Um cenário polar é o palco do drama Soundtrack, no qual um fotógrafo, Cris, interpretado por Selton Mello, tenta se reconectar consigo mesmo a partir de uma viagem a uma estação de pesquisa na neve – na verdade, produzida artificialmente, numa locação na Barra da Tijuca -, onde ele realizará uma série de fotos,visando uma exposição.
Na estação de pesquisa, num local indeterminado, Cris encontra pessoas de diversas partes do mundo – como o inglês Mark (Ralph Ineson, de A Bruxa), com quem dividirá o alojamento, e o brasileiro Cao (Seu Jorge), entre outros. Cris é recebido com estranhamento, pois, ao contrário dos outros, não é cientista. Há uma contraposição entre os propósitos dos pesquisadores e do artista – um embate que o filme ensaia.
Escrito e dirigido por uma dupla que atende pelo nome de 300 ml – vindos da propaganda e responsáveis pelo curta Tarantino’s Mind (que traz Selton e Seu Jorge no elenco) –, Soundtrack é um filme estranho, que recusa classificações fáceis, mas, ao fundo, com seu esmero técnico, talvez seja um tanto egocêntrico como seu protagonista. Uma exposição apenas de selfies? É sério isso? É óbvio que o nome mais refinado é autorretrato, mas a volatilidade do mundo contemporâneo pede algo mais global com nome em inglês.
Cris enfrenta diversos problemas, como de adaptação e uma certa hostilidade de seus colegas de estação. Mas, no fundo, ele não parece estar se importando muito com isso. Ele quer apenas solidão e um cenário inusitado – e um tanto inóspito – para fazer aflorar uma experiência sensorial que, supostamente, será captada por sua câmera.
Ele é aconselhado, entre outras coisas, a não se distanciar muito da base e sempre carregar colado ao seu corpo seu rádio de comunicação. É o tipo de coisa, em filme, que se sabe que os personagens farão exatamente o contrário, criando alguma situação dramática, quando ele ficar perdido na neve e sem o rádio.
O exercício da misteriosa dupla de diretores nesse estudo de personagem consiste em manter por quase duas horas o óbvio em suspenso. Cris está numa viagem espiritual de autodescoberta – mas sabemos pouco sobre ele. Uma pequena cena em flashback não diz muito.
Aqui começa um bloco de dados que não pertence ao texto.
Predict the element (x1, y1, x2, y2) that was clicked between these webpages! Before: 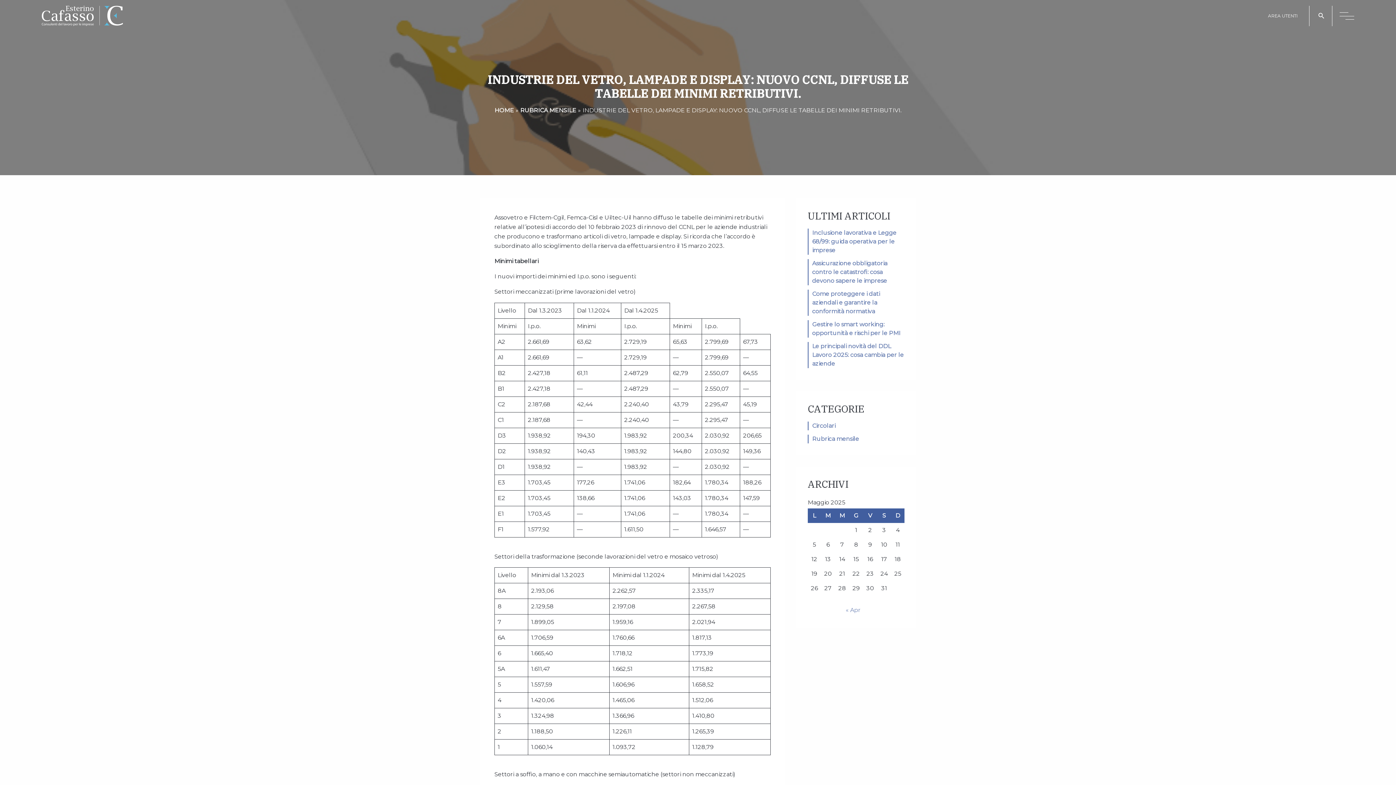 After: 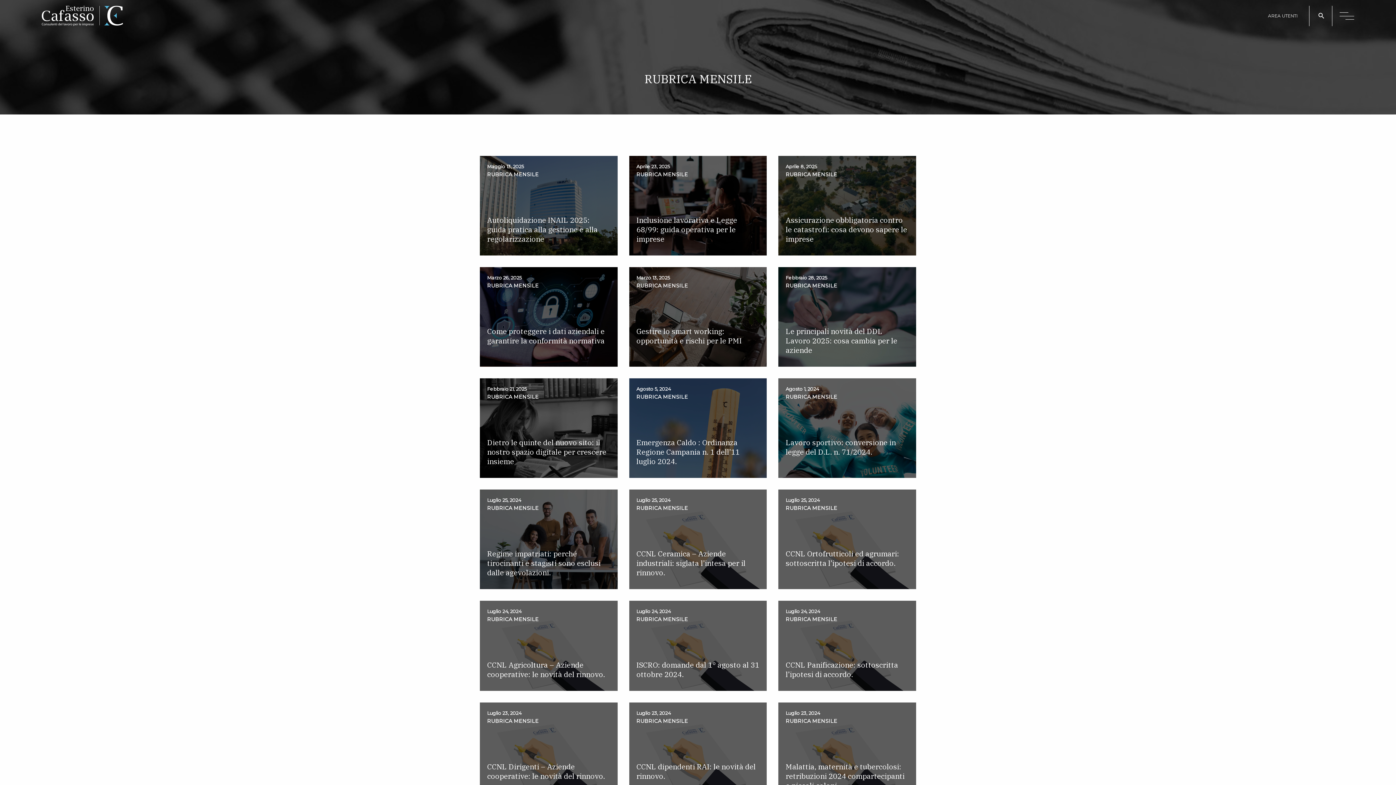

Quem é ele e por que se quer se isolar são perguntas que o filme não responde. Portanto, é de se pensar até que ponto essa jornada do personagem – e a investigação dela – surte algum efeito. Repleto de boas intenções e tecnicamente competente – com fotografia assinada por Felipe Reinheimer –, Soundtrack é um filme excêntrico, como seus personagens, e um tanto frio, tal qual o cenário que eles habitam.